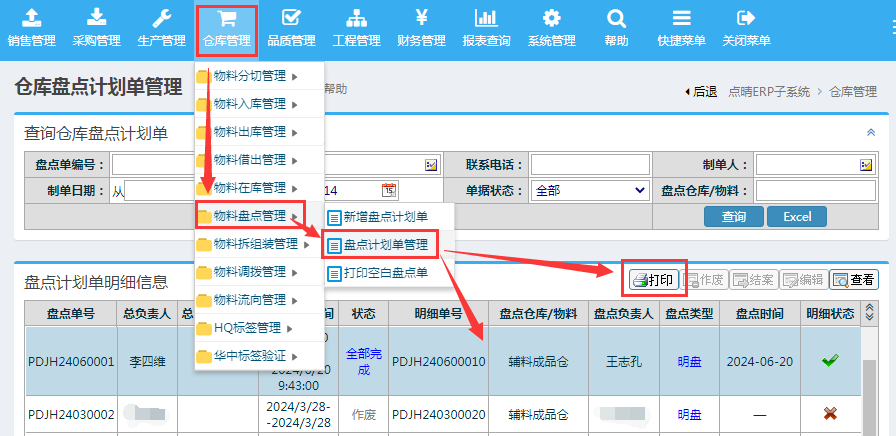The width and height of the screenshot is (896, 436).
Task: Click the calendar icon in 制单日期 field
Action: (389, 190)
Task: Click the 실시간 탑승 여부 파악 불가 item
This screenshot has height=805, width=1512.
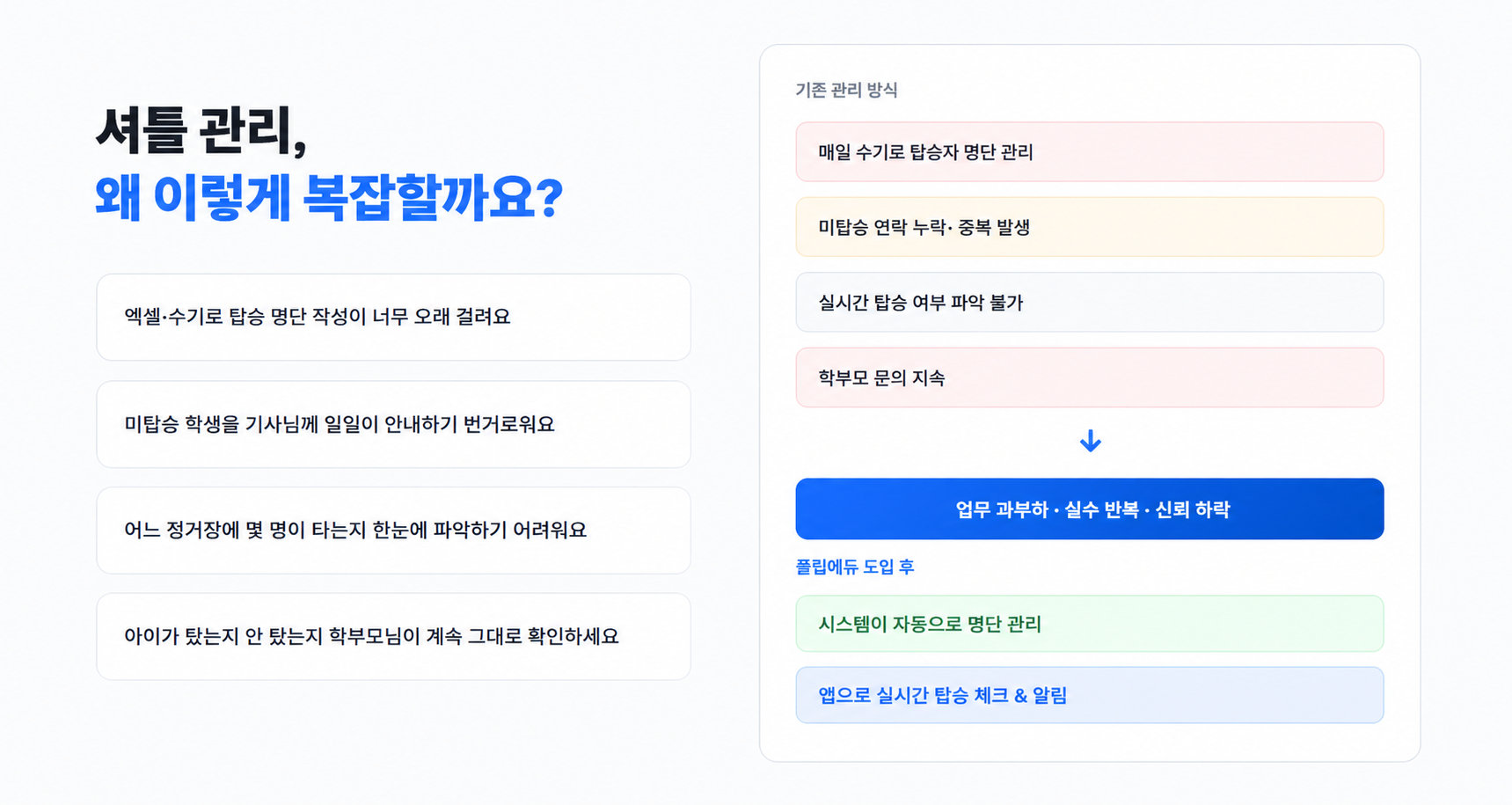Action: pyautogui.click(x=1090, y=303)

# # #

● **Problem details**
Write out all of the data above word for word, leaving out the pictures.

● **Result of the exercise**
The width and height of the screenshot is (896, 436).
Task: Click the calendar icon in 制单日期 field
Action: (389, 190)
Task: Click the 실시간 탑승 여부 파악 불가 item
This screenshot has height=805, width=1512.
Action: pyautogui.click(x=1090, y=303)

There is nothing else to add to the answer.